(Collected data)
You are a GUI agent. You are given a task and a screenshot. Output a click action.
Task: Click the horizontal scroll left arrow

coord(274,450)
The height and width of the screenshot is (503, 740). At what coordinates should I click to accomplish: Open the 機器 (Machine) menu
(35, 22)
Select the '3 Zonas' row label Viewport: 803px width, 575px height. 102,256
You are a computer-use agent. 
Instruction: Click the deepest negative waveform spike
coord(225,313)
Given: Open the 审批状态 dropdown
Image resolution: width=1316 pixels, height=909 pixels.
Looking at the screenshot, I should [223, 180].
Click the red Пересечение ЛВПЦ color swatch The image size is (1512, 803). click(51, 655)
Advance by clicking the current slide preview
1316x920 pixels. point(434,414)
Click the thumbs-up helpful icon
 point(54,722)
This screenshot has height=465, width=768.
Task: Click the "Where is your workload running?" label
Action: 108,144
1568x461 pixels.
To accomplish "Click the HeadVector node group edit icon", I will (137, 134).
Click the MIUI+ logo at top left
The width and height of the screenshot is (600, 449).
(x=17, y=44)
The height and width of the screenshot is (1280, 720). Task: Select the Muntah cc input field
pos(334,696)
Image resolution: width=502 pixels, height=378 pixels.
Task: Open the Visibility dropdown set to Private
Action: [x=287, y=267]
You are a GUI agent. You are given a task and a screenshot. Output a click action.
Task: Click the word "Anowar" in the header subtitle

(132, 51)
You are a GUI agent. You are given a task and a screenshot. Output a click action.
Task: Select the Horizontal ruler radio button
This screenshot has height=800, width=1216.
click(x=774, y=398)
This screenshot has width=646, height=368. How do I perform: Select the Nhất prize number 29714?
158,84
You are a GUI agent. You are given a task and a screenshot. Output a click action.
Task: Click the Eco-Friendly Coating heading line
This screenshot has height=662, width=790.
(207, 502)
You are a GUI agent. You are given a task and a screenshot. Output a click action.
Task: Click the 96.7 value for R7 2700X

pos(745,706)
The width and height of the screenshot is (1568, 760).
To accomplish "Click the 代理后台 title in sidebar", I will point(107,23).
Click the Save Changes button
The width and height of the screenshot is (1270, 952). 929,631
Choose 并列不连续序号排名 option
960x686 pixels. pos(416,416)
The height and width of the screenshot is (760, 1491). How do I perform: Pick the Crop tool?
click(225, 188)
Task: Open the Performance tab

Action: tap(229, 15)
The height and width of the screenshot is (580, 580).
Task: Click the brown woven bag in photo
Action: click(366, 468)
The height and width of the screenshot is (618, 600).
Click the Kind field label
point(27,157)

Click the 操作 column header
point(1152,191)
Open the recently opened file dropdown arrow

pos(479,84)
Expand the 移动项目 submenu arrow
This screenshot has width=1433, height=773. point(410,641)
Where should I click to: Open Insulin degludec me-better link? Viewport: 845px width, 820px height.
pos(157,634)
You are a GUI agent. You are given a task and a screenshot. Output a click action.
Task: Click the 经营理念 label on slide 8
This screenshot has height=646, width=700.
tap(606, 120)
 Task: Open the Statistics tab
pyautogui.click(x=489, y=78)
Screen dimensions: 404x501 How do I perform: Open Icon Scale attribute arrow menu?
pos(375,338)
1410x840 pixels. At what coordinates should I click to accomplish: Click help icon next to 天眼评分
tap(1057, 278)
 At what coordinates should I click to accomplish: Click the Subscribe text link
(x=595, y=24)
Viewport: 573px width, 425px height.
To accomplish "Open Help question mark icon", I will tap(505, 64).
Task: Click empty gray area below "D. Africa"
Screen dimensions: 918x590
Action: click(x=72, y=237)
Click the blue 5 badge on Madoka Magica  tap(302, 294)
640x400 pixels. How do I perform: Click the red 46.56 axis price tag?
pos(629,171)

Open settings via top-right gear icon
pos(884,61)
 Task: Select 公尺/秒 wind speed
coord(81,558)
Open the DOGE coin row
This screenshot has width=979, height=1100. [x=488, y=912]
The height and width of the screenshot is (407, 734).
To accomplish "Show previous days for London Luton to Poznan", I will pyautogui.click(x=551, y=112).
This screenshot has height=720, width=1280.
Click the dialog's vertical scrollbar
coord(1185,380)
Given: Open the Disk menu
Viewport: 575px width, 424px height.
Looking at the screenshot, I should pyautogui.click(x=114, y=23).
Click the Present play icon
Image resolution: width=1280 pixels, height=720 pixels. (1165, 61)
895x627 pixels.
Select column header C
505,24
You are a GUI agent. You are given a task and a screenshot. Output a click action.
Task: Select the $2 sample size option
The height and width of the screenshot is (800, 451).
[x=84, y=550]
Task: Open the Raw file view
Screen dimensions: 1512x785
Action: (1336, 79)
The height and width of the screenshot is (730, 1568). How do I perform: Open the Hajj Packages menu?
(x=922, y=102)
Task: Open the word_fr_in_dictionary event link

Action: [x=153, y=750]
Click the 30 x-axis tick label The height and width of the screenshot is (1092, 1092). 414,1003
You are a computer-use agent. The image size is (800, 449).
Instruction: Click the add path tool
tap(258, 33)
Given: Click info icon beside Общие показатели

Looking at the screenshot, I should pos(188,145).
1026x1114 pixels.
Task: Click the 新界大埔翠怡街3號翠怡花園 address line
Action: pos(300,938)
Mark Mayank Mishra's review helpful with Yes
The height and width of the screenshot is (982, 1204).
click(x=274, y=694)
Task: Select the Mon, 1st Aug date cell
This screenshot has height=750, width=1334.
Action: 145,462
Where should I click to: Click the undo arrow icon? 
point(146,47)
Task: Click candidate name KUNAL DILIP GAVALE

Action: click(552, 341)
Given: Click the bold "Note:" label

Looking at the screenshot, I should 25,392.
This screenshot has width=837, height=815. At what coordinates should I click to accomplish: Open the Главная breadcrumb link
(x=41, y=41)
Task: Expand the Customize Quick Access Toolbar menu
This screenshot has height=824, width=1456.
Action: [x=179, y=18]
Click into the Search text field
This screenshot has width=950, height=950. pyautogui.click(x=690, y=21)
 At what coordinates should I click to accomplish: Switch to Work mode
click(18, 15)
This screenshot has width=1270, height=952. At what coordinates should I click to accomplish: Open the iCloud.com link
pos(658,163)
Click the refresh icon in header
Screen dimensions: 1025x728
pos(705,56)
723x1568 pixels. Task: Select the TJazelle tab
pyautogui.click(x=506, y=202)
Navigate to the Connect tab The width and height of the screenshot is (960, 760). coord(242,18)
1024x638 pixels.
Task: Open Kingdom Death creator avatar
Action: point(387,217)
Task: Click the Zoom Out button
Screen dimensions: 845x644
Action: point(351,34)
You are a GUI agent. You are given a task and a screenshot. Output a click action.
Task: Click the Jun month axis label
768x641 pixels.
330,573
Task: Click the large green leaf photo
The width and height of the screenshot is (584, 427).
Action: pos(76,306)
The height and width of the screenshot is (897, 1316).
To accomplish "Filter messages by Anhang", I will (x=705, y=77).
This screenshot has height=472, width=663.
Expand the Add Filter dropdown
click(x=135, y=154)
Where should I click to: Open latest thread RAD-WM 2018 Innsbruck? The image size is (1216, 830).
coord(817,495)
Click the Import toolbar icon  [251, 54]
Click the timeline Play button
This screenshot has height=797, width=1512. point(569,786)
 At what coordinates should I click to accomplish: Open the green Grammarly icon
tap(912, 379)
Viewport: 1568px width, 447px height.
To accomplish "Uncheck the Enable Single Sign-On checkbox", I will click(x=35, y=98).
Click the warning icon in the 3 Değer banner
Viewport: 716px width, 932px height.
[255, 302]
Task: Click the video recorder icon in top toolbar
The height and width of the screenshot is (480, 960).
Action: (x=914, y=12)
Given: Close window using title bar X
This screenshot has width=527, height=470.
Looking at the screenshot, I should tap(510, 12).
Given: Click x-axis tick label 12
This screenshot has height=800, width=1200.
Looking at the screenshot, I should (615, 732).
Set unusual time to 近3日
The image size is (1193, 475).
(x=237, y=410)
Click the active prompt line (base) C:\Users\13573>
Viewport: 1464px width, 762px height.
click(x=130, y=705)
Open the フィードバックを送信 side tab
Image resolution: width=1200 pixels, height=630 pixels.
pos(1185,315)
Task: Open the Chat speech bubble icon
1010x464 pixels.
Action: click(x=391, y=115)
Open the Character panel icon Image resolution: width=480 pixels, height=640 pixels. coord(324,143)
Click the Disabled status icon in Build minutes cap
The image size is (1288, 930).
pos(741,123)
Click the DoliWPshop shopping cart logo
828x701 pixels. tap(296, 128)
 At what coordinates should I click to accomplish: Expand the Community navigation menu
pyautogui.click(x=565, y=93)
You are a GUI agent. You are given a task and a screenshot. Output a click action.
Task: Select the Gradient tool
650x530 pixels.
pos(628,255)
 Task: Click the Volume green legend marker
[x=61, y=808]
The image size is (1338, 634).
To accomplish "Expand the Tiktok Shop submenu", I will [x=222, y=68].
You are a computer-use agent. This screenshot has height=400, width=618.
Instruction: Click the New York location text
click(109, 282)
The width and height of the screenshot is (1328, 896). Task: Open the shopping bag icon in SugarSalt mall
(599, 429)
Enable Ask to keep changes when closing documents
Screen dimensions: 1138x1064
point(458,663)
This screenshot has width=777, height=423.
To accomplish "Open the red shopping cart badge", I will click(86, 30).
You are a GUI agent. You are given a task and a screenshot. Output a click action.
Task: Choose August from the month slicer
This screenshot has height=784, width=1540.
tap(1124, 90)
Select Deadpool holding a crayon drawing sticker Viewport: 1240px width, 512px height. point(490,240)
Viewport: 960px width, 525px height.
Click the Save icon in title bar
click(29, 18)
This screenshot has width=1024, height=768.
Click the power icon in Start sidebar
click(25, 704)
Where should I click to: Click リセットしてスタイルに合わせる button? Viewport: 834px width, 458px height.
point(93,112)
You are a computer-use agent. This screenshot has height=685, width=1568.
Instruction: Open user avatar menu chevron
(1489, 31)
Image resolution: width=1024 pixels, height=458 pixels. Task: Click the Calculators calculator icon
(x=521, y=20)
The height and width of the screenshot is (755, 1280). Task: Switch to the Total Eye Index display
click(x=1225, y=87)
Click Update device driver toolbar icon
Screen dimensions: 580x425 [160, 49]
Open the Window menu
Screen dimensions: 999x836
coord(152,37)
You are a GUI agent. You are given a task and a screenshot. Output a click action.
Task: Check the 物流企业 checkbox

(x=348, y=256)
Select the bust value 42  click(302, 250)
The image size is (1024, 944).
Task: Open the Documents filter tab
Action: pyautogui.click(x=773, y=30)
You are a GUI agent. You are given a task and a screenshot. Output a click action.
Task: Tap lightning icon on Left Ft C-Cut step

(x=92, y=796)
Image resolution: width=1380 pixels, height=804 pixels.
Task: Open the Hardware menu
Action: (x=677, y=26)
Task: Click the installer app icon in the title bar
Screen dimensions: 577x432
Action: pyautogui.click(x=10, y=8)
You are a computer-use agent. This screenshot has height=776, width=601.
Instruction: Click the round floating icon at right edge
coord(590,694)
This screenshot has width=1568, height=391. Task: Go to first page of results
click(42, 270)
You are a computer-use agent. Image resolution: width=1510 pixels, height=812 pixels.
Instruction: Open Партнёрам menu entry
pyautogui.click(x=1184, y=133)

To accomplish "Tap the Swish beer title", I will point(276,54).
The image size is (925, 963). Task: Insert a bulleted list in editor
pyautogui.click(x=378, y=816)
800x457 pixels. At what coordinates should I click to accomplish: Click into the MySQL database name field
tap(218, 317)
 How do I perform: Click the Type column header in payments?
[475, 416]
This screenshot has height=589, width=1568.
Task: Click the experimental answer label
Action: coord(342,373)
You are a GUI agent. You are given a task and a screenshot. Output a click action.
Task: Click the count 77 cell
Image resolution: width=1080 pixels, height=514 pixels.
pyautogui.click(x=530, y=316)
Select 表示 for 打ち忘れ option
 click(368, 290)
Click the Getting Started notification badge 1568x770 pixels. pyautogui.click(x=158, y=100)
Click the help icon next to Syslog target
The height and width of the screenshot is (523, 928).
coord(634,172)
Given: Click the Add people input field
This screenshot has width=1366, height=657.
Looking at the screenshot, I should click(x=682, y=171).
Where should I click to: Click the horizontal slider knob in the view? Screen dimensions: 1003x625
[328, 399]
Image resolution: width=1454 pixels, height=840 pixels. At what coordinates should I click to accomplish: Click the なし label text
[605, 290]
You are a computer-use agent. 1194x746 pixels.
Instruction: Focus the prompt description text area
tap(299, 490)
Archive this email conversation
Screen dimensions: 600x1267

TASK DIRECTIONS
An exact restatement of the lines from the one with "Image resolution: width=1454" through the last line of the data is the only acceptable answer.

ANSWER BOX
Image resolution: width=1454 pixels, height=840 pixels. At what coordinates should I click to accomplish: Click the なし label text
[605, 290]
You are a computer-use agent. 1194x746 pixels.
Instruction: Focus the prompt description text area
tap(299, 490)
Archive this email conversation
Screen dimensions: 600x1267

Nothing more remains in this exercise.